Vivienda, gas y electricidad se disparan a niveles nunca vistos en los últimos 20 años

Cristina Porteiro
c. porteiro REDACCIÓN / LA VOZ

ECONOMÍA

Santi M. Amil

Las empresas asumen el coste de la subida del IPC a la espera de que la economía se estabilice

25 may 2021 . Actualizado a las 17:19 h.

El coste de llenar el carro de la compra y disfrutar del ocio, en la medida en que lo permiten las restricciones, no ha sufrido grandes cambios en Galicia en los últimos meses, y, sin embargo, desde marzo pasado, a los gallegos les cuesta mucho más llegar a final de mes. El índice de precios de consumo (IPC) se ha disparado, pasando de un crecimiento anual nulo en febrero a un 2,7 % en cuestión de 60 días (un 2,2 % en el resto de España).

La comunidad ya es la cuarta de todo el país donde más aumentaron los precios desde el inicio de la pandemia (3 %). Y la culpa no la tienen ni la ropa ni la alimentación o las facturas del teléfono, sino el transporte (8 % anual) y la vivienda y la energía, que se han disparado hasta encarecerse un 11,8 % anual el pasado mes de abril. Se trata de la mayor subida de los últimos 20 años en Galicia.

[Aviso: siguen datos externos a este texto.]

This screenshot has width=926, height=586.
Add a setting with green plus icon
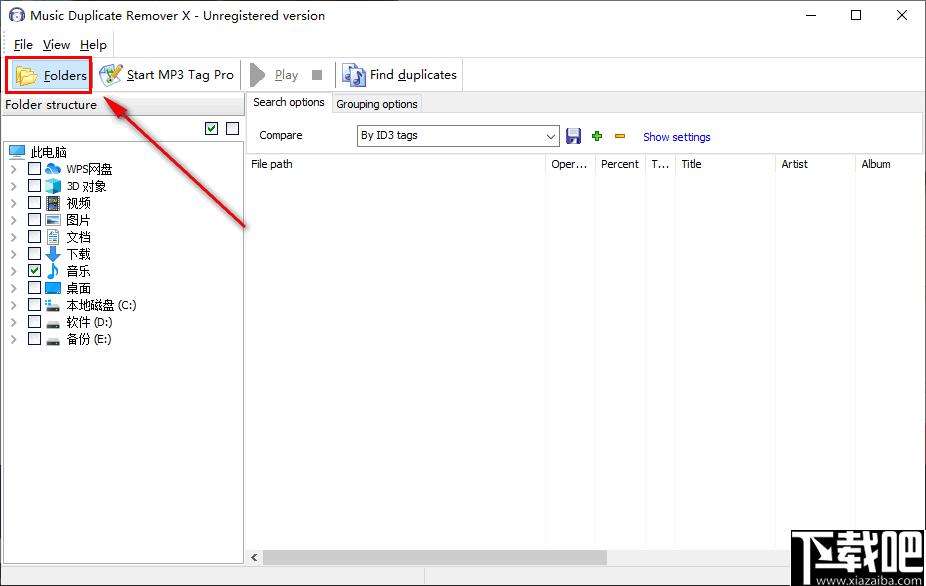click(x=597, y=136)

La inflación, una «ilusión»

«Estamos viendo un espejismo, una ilusión, con empresas con una economía edulcorada con las ayudas. Trabajadores que estarían en paro, hoy están en ERTE», señala el profesor y economista de OBS Business School, Albert Givernau, quien cree que habrá que esperar hasta el final del verano para ver qué tendencia real seguirán los precios. Todo dependerá del ritmo de recuperación del turismo, de cómo se logre contener el desempleo y de que se cumplan las optimistas expectativas del Gobierno. Hasta entonces, los ciudadanos seguirán perdiendo poder adquisitivo: «Al tener un nivel de paro tan elevado no hay incentivos para que las empresas suban salarios. Este es el gran drama, que los salarios no suban tanto como suben los precios», sostiene.

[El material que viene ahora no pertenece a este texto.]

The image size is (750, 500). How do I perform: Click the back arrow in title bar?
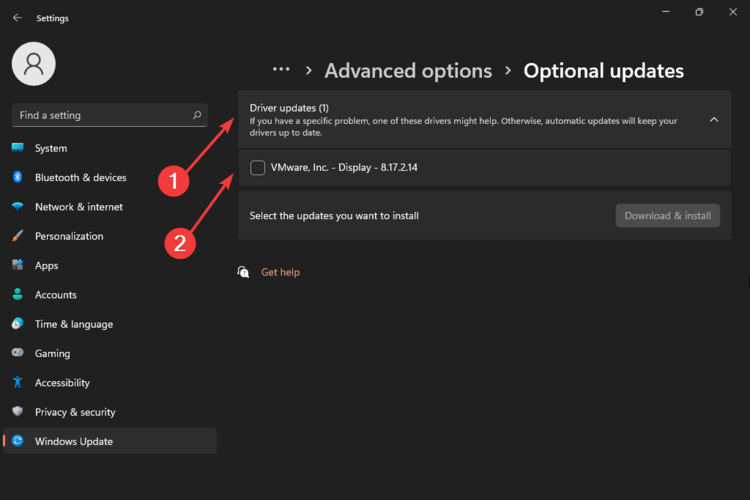point(17,18)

¿Cómo es posible que los precios prohibitivos del transporte, la vivienda y la energía no hayan repercutido todavía en la cesta de la compra? Al fin y al cabo, cuando se encarecen los costes laborales o de producción, el impacto acaba trasladándose a la etiqueta final de venta. Pero esa ecuación no se está cumpliendo por ahora. El crecimiento del precio de los alimentos ha sufrido un frenazo desde su pico de abril del 2020 (4,1 %) hasta el 0,6 % anual al cierre de abril de este año. El calzado y la ropa despidieron el mes encareciéndose apenas un 1,2 %. El precio de las comunicaciones sigue hundido, con una caída anual del 4,6 %, en niveles de la anterior crisis. El precio de los servicios en bares y restaurantes también se ha desinflado hasta tocar suelo, en niveles de crecimiento (0,3 %) que no se veían desde el 2002, a pesar del levantamiento progresivo de las restricciones y la mayor afluencia de los últimos dos meses.

¿Qué está pasando? Givernau apunta que las empresas están alimentando esa «ilusión» de recuperación: «En estos momentos prefieren asumir el coste del aumento de la energía y del transporte para abaratar el resto de los productos, pero a largo plazo es fácil que, si la situación económica se estabiliza, empiecen a repercutir estos aumentos en los productos finales que adquieren los consumidores», alerta.

En cualquier caso, los expertos creen que no moverán ficha hasta septiembre u octubre, cuando puedan hacer balance de la campaña estival y se empiece a atisbar el impacto estructural de la pandemia en la economía con la retirada progresiva de las ayudas públicas y moratorias. Solo entonces los precios de la cesta de la compra empezarán a moverse. Givernau no tiene claro que sea al alza. Entre otras cosas, porque cree que «la recuperación pinta mal» y se está generando «cierto optimismo con los fondos europeos, que podría generar cierta frustración, deprimiendo la economía».

Sea o no una ilusión, lo cierto es que las familias, ahorradores y fondos de inversión ya están sufriendo en sus bolsillos esta subida estelar del IPC.

Pérdida de rentabilidad

Cuando suben los precios, nuestro dinero vale menos, nos cuesta más esfuerzo hacer la compra. Y eso también está afectando a quienes han metido parte de sus ahorros en fondos de pensiones o de inversión. Aunque hay algunos que han blindado sus rendimientos frente a la inflación, la gran mayoría están perdiendo rentabilidad. Y eso puede tener un efecto colateral en el IPC: nuevas subidas. Al perder valor de forma progresiva, la gente estará dispuesta a gastar con más rapidez porque dentro de dos meses su dinero valdrá menos. Eso podría empujar al alza la inflación.